Attraverso la nostra tecnologia entriamo in contatto con tutto il cosmo. Ci relazioniamo con l’inizio di tutto. Non siamo più semplicemente dispersi alla periferia di una galassia alla periferia del cosmo. Possiamo vedere. Possiamo sapere. Possiamo relazionarci con tutto quello che c’è.

Eppure, ancora non so nulla. E non lo saprò. L’unica conoscenza che conta è quella che riusciamo a condividere. Il resto è imperfetto. Sterile presunzione. La conoscenza è un dato di passaggio. Non si ferma mai. È in costante mutamento. Soltanto scambiandola e mettendo insieme i pezzi di conoscenza che ciascuno di noi controlla momentaneamente possiamo sapere qualche cosa. Poi continua a sfuggirci.

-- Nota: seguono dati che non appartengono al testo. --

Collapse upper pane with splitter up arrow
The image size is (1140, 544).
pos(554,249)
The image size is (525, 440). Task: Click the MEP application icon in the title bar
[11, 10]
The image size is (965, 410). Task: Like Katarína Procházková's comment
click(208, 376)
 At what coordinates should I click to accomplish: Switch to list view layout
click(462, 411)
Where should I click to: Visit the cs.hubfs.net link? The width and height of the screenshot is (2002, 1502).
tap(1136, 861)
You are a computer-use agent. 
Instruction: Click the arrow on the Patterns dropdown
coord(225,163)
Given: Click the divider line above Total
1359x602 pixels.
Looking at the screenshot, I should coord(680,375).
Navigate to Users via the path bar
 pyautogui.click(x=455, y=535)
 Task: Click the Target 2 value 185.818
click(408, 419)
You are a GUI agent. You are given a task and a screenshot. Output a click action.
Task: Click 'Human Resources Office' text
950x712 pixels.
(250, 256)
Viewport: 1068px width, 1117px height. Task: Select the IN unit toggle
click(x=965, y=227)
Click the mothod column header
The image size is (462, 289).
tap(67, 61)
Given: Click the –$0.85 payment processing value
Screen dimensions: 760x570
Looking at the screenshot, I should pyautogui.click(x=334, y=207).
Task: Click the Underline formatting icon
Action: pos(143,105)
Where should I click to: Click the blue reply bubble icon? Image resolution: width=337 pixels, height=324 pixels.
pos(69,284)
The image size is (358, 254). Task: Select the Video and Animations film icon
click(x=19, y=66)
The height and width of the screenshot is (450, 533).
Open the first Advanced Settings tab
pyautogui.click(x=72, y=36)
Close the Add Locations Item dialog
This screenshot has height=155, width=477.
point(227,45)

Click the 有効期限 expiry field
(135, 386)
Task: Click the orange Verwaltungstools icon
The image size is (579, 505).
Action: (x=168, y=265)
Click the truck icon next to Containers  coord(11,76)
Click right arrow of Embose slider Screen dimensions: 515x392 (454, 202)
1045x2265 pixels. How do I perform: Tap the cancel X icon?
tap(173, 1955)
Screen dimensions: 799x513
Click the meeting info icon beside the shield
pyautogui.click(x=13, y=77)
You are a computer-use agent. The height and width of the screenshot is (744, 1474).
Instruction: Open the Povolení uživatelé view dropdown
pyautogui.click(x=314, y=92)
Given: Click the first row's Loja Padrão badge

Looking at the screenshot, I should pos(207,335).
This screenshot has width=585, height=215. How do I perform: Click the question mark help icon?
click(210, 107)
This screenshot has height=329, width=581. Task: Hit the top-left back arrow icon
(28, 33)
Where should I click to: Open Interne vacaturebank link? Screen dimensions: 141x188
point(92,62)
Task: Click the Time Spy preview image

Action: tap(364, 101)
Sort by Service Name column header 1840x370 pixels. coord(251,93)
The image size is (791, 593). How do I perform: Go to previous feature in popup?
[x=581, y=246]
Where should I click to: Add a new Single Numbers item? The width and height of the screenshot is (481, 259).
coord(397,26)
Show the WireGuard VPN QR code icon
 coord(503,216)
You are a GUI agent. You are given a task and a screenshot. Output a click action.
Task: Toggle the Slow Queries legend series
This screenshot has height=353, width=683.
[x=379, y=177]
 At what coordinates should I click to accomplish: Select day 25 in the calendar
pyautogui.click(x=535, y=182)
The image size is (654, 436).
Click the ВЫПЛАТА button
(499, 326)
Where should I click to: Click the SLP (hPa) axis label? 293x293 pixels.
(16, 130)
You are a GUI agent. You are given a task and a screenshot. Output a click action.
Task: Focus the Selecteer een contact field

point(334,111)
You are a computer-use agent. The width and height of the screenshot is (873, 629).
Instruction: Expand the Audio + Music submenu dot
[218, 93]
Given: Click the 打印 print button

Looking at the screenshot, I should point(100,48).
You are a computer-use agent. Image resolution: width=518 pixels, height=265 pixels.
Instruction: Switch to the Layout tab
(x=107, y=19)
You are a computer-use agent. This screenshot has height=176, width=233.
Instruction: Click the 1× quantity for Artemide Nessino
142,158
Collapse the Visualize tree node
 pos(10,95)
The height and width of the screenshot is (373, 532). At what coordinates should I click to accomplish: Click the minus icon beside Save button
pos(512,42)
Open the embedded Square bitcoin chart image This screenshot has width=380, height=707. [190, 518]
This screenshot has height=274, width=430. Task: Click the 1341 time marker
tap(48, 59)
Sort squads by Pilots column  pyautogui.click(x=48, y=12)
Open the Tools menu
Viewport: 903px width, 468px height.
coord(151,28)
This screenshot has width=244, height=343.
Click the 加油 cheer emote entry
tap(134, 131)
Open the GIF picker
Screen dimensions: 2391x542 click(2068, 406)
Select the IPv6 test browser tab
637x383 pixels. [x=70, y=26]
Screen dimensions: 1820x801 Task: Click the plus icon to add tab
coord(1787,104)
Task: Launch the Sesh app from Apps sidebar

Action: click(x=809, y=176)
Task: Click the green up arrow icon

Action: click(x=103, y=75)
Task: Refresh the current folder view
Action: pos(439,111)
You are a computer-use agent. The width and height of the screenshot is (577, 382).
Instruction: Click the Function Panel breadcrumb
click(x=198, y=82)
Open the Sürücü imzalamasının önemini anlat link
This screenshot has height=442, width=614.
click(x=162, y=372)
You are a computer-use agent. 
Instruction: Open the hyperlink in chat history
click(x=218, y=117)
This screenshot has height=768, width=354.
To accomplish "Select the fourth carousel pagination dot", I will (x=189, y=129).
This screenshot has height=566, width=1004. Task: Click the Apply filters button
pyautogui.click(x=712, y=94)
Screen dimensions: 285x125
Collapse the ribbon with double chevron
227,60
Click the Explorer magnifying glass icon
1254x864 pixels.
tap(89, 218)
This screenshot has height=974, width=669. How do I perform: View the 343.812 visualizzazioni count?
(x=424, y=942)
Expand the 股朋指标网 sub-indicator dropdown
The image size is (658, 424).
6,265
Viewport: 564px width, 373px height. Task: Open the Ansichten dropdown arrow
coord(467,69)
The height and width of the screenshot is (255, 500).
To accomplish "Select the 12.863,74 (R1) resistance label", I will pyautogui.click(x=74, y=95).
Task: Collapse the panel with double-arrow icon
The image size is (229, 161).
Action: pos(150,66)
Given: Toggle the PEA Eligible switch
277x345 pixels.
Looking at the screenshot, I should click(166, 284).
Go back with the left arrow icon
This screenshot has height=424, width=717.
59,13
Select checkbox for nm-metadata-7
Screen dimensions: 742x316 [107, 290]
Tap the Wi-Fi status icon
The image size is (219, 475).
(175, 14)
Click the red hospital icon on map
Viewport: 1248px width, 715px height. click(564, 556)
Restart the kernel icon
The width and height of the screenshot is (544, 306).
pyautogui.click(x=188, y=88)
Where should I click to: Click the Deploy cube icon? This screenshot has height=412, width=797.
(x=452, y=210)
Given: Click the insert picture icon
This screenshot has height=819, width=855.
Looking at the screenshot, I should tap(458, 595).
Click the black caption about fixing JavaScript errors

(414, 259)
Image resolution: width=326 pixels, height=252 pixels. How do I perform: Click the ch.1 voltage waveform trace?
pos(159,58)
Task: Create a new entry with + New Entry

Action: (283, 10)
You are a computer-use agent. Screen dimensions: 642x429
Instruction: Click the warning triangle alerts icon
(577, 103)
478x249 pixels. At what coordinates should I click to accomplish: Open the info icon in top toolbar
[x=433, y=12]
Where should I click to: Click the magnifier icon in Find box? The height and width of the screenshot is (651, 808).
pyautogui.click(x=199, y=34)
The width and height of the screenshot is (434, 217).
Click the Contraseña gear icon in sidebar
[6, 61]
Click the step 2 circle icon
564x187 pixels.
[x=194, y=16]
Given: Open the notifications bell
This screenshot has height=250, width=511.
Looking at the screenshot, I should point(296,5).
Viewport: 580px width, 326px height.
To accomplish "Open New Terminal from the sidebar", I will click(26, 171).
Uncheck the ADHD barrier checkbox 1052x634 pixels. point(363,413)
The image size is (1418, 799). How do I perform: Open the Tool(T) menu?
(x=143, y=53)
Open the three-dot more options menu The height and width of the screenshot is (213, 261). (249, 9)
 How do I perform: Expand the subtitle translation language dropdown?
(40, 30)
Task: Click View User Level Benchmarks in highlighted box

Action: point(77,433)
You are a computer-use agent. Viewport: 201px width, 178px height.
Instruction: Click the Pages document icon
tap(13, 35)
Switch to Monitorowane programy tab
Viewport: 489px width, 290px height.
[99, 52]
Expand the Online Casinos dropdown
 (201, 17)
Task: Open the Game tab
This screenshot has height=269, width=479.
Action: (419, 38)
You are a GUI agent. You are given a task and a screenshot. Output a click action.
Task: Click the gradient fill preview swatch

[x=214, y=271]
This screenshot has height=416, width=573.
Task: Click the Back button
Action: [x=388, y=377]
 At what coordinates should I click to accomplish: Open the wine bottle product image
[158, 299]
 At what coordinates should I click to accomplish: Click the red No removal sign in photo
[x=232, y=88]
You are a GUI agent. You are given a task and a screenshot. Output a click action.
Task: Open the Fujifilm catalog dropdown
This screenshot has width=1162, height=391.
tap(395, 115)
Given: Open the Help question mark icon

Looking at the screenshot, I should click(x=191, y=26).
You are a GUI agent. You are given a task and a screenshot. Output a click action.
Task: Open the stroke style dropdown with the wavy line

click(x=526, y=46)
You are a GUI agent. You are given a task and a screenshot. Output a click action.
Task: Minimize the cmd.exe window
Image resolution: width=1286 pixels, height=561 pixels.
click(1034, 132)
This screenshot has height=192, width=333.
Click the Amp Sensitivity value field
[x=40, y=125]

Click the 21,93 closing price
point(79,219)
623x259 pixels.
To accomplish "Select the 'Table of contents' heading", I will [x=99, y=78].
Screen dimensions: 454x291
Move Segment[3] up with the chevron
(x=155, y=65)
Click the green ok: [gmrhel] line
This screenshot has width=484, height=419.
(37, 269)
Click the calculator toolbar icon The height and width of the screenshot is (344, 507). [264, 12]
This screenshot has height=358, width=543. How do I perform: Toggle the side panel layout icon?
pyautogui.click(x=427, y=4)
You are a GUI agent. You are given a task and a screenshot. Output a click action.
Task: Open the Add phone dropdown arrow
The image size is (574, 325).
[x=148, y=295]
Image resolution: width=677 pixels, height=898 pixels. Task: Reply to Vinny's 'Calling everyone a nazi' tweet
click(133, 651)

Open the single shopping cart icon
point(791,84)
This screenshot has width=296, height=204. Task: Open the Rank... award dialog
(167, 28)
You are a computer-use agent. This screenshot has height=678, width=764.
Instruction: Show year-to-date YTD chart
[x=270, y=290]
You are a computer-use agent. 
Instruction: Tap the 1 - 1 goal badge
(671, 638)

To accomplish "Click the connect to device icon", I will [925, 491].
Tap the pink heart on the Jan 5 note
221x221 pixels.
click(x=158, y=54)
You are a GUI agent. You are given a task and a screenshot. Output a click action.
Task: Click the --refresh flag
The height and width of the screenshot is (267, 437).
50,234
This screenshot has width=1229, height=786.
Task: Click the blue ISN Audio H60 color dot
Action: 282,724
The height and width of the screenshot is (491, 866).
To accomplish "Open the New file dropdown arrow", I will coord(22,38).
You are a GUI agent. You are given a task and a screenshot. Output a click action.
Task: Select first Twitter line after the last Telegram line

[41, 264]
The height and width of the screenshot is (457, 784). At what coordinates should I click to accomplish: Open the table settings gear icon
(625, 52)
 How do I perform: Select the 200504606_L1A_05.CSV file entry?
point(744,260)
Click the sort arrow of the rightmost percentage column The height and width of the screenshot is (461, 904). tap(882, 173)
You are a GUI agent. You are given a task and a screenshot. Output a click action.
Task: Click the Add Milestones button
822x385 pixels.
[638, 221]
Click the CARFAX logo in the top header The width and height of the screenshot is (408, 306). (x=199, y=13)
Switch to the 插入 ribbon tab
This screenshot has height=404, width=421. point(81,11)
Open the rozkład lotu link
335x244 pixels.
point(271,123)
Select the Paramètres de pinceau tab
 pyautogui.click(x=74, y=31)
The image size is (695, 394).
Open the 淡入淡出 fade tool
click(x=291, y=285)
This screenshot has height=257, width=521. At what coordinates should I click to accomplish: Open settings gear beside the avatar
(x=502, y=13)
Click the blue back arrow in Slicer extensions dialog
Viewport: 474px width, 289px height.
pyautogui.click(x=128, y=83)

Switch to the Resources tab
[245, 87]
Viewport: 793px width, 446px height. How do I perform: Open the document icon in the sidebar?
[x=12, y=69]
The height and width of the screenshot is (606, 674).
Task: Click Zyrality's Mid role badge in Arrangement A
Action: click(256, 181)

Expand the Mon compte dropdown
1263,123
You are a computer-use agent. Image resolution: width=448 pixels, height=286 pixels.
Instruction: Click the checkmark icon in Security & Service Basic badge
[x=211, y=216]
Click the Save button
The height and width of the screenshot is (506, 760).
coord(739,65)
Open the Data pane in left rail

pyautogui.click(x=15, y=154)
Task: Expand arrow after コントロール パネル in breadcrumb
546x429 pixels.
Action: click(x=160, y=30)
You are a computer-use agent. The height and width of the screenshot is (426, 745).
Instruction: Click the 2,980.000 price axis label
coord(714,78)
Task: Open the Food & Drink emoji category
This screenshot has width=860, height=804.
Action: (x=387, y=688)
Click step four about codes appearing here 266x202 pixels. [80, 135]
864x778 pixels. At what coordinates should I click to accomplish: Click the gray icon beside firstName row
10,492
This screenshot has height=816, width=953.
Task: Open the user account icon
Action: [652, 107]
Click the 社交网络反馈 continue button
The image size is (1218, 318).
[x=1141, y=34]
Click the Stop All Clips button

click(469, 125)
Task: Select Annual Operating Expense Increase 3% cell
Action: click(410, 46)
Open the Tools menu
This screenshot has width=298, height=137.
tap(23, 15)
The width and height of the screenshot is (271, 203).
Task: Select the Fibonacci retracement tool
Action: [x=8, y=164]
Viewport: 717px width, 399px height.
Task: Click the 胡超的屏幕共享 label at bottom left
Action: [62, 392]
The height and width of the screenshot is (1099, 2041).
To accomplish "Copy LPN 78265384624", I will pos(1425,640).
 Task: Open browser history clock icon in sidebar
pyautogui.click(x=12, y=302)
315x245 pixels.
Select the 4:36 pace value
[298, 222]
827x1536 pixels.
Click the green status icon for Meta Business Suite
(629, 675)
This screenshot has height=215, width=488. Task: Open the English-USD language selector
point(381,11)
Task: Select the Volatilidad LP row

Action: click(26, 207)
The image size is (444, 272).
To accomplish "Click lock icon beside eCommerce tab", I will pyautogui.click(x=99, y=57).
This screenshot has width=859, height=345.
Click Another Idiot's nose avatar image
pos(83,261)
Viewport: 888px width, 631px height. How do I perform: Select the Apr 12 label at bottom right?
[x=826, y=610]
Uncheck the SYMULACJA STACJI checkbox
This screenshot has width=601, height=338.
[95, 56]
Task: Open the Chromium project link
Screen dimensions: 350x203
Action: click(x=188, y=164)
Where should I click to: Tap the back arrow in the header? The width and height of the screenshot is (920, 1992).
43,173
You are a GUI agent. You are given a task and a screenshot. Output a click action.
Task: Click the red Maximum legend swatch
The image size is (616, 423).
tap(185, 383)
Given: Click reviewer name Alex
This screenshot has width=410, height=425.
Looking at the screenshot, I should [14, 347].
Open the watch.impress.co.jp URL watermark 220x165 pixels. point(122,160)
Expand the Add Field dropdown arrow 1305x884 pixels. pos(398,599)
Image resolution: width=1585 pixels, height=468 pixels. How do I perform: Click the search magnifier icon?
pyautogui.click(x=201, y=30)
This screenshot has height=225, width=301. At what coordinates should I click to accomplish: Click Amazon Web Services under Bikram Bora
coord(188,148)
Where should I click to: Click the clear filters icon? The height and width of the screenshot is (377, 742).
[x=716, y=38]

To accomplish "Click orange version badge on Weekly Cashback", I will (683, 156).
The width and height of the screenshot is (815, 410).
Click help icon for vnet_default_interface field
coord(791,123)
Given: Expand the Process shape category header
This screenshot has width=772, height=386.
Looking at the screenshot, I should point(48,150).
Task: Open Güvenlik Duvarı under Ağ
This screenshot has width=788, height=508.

La velocità di quello che ci viene incontro non può essere dosata. Non si può adattare la velocità del mondo alle nostre esigenze. Non possiamo chiedere di rallentare. Non succederà. Nessuno può farlo. Nessuno ne ha la forza. Quello che è possibile è prepararsi al meglio e preparare il terreno per ciò che verrà. Progresso, avanzamento, sviluppo, miglioramento. Non possiamo sapere da che parte tirerà il vento. Ma sappiamo che soffierà. Inutile pensare di sfuggire. Non c’è riparo. Meglio così.